At Bengaluru startup summit, AI, patient capital and ‘Bharat’ priorities shape the next phase

A high-powered startup summit in Bengaluru on Thursday delivered a clear message: India’s startup engine is shifting from blitzscaling to building durable businesses, with artificial intelligence moving from pilot projects to mission-critical deployments and a renewed focus on serving “Bharat,” not just metro India.
AI’s present-day impact ran through multiple sessions. Irina Ghose, India managing director at Anthropic, said enterprises are already deploying AI at scale. She noted that India is now the company’s second-largest user base globally and that what stands out is the depth of usage, with companies moving toward mission-critical applications and agentic AI systems.
founder Ankush Sabharwal underscored that the next phase of innovation must be language-led and context-aware to address the needs of “Bharat, not just India.” Participants described the ecosystem as being at an inflection point. Shweta Rajpal Kohli of the Startup Policy Forum pointed to maturing founders, more frequent liquidity events and stronger institutional participation.

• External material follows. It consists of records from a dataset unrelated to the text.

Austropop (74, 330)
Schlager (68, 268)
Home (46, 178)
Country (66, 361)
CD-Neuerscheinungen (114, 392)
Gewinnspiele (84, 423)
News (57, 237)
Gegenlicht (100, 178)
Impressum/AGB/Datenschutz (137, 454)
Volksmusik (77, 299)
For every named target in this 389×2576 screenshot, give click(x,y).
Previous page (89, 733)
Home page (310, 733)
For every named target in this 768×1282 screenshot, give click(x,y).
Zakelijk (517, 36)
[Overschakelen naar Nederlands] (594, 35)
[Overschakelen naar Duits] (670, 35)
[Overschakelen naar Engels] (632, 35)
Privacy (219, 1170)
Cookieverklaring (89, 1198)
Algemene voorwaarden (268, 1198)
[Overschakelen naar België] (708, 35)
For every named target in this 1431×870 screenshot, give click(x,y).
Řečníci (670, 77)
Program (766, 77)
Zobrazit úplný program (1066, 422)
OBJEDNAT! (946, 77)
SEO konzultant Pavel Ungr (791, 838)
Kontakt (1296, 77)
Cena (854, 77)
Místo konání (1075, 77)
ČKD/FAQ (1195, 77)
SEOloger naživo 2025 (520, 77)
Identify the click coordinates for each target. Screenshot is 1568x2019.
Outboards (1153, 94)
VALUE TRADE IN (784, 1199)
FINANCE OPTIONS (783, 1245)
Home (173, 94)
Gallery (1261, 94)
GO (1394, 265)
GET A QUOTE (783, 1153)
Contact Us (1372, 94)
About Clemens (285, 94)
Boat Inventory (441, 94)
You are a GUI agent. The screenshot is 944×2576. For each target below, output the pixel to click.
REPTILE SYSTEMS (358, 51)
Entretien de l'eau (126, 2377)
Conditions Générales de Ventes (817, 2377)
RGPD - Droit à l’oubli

Aditya Shukla of Bain & Company said the next leg will hinge on patient capital, talent availability and enabling infrastructure. Investors echoed the call for longer horizons. Mohit Bhatnagar of Peak XV Partners argued that downturns often create the best opportunities and urged founders to measure success over five to ten years, not five or six quarters.
Pranav Pai of 3one4 Capital said AI is fundamentally changing how value is defined, adding that the focus should be less about 2021 and more about what 2035 looks like. Even as innovation accelerates, monetisation challenges persist. PhonePe co-founder Rahul Chari cautioned against assuming digital payments are a solved problem in India, citing low penetration and structural monetisation gaps.
Beyond the metros, entrepreneurs such as Satyajit Singh of Shakti Sudha Industries and Pranav Kapoor of PKapo Perfumes highlighted how localized products are scaling globally, helped by rising aspirations and better access. Policy voices emphasized competitiveness among states and the need to broaden beyond capital.
Karnataka minister Priyank Kharge said states are now “fiercely competitive” in attracting investment, but the focus must extend to skills, knowledge, collaboration and co-creation. Industries minister M.B. Patil added that the state is pushing beyond IT into aerospace, electronics, semiconductors and green energy.
Repeat founders reinforced the case for discipline over hype. Wakefit’s Chaitanya Ramalingegowda and Optimist’s Ashish Goel stressed patience, alignment and ground-level learning as easy capital fades. The overarching takeaway: India’s startup ecosystem has moved past proving potential.
The coming decade, speakers said, will be defined by execution, resilience and building globally relevant, large-scale businesses.